As for the organizations with the highfaluting names and acronyms, the Democratic People’s Republic of Korea is not democratic and it’s not a people’s republic. It’s a tightly controlled dictatorship under the control of one monster. If the dictator changed the official name of North Korea to Democratic People’s Democratic Republic of Democratic Korea, it wouldn’t be anything other than what it is.
The Center For Consumer Freedom, which changed its name to Center for Organizational Research and Education, is a front group for the tobacco industry. Global Climate Coalition was a front group for the petroleum oil industry.
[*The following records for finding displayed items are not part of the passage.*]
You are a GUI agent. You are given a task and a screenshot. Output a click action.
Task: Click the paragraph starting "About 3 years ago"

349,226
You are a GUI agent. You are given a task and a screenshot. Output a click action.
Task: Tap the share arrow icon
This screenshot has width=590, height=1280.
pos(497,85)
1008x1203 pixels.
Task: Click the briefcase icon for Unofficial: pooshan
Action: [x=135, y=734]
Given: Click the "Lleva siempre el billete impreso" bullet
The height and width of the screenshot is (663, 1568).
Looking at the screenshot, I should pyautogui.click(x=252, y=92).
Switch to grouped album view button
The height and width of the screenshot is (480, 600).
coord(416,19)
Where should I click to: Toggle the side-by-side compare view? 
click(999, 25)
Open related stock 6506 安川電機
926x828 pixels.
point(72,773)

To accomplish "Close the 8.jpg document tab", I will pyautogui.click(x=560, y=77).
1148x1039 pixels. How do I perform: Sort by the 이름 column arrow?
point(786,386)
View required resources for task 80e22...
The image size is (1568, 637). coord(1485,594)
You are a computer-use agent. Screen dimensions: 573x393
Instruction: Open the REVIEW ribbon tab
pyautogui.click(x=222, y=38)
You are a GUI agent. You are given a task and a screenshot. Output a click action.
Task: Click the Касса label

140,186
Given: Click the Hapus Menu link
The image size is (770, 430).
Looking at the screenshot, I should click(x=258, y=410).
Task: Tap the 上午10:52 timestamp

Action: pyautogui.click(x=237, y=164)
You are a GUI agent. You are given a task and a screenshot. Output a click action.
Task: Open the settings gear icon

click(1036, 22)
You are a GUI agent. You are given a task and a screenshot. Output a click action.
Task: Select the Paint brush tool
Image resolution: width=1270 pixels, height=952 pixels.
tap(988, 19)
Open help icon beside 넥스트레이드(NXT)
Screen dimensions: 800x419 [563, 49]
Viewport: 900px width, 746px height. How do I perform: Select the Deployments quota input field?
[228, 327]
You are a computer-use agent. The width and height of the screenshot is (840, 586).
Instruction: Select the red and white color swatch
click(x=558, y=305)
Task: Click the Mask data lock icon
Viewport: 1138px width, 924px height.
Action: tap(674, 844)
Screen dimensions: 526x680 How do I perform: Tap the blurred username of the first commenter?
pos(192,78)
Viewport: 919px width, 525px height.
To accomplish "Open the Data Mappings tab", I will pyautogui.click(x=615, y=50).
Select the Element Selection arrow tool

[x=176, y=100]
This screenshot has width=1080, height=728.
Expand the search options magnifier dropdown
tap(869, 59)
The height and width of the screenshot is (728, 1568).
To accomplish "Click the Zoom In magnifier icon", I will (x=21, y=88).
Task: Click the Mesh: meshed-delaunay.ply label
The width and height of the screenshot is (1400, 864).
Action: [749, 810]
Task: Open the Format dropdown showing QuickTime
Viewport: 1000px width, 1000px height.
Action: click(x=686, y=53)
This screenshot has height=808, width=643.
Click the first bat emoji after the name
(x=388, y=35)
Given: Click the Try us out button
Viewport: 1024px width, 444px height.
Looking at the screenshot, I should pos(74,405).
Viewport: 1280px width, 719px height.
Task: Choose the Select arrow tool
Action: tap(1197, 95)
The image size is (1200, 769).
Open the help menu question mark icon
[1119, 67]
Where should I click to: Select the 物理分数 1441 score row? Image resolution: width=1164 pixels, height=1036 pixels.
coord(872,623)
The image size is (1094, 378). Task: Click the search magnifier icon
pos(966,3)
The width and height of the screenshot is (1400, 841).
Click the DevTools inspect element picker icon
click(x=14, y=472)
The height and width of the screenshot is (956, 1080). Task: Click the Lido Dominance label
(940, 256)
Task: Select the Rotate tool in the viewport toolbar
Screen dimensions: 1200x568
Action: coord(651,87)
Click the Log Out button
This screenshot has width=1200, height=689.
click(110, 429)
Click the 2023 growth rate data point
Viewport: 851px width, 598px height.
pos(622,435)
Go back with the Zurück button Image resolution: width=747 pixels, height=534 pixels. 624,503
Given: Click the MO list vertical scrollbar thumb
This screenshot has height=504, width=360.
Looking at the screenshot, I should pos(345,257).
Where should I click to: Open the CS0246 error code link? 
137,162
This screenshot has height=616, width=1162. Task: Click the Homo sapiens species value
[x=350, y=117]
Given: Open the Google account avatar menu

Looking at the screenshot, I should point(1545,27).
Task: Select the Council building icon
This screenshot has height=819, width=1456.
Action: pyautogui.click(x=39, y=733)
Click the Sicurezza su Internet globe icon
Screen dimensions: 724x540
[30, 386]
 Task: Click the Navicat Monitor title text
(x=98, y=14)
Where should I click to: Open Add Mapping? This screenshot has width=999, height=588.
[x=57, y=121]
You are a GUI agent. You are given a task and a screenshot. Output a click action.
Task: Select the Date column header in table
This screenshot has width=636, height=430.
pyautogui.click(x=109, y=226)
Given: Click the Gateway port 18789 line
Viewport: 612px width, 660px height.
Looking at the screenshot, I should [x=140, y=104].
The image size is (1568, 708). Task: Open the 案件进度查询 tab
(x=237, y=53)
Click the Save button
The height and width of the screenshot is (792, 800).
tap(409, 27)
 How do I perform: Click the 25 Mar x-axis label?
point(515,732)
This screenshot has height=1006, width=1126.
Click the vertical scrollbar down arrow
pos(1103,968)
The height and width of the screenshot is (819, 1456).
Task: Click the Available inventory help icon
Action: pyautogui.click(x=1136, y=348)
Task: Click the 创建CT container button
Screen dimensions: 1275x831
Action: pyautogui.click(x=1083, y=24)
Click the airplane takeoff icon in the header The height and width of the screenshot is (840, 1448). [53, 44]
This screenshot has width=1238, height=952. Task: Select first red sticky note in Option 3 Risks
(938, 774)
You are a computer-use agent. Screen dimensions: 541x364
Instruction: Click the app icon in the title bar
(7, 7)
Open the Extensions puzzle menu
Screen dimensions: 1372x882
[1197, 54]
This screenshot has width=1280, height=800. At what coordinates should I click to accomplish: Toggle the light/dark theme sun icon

The names were intended to make it seem like they had some planet-wide environmental concerns, other than the concern for their own personal business environment, of course.
So when we get to a group like the Natural Resources Defense Council, and Environmental Working Group, I don’t care how many “green” words they use in their title or if they marched down 5th Avenue with environmentally conscious flags flying out of the rear ends. If they promote unworkable schemes that divert attention away from real solutions, or spread irrelevant and contrived information against solutions (like ethanol) that are inexpensive and available right now, then they are as deceptive and damaging as any Big Oil funded stink tank. Jennifer A. Dlouhy might refer to NRDC and EWG as “respected,” but I don’t respect them one bit.
As it happens, I had some experience with Environmental Working Group when their Research Analyst, Emily Cassidy, published an absurd “Dirty Corn Ethanol” story on the EWG website in October 2015. She took EPA information out of context and perhaps invented some new details to suit her unwarranted attack on ethanol…and I told her so.
In Ms. Dlouhy’s Bloomberg article she refers to the fertilizer runoff problem that has created a “dead zone” in the Gulf of Mexico. She does what many ethanol opponents do, she implies that the problem is caused solely by corn farmers. She conveniently fails to recognize that nearly 10,000 golf courses, thousands of other farms, hundreds of thousands of residences and commercial campuses also use fertilizer that also drains into the Gulf. Animal waste is a major part of the problem, as well. Therefore, unless all farming and ranching and living is discontinued in all of the states with rivers that drain into the Mississippi basin, the problem will continue.
Since the end of farming and elimination of all other areas that use fertilizer is unlikely, the solution would be to do what David Blume preaches in his Permaculture Workshops: Harvest the algae, use it to make ethanol, allow oxygen back into the water, use the remnants as organic fertilizer on the farms and ranches and campuses, and help to make America energy independent.
These are my possibly noteworthy comments to Ms. Dlouhy’s seemingly noteworthy questions.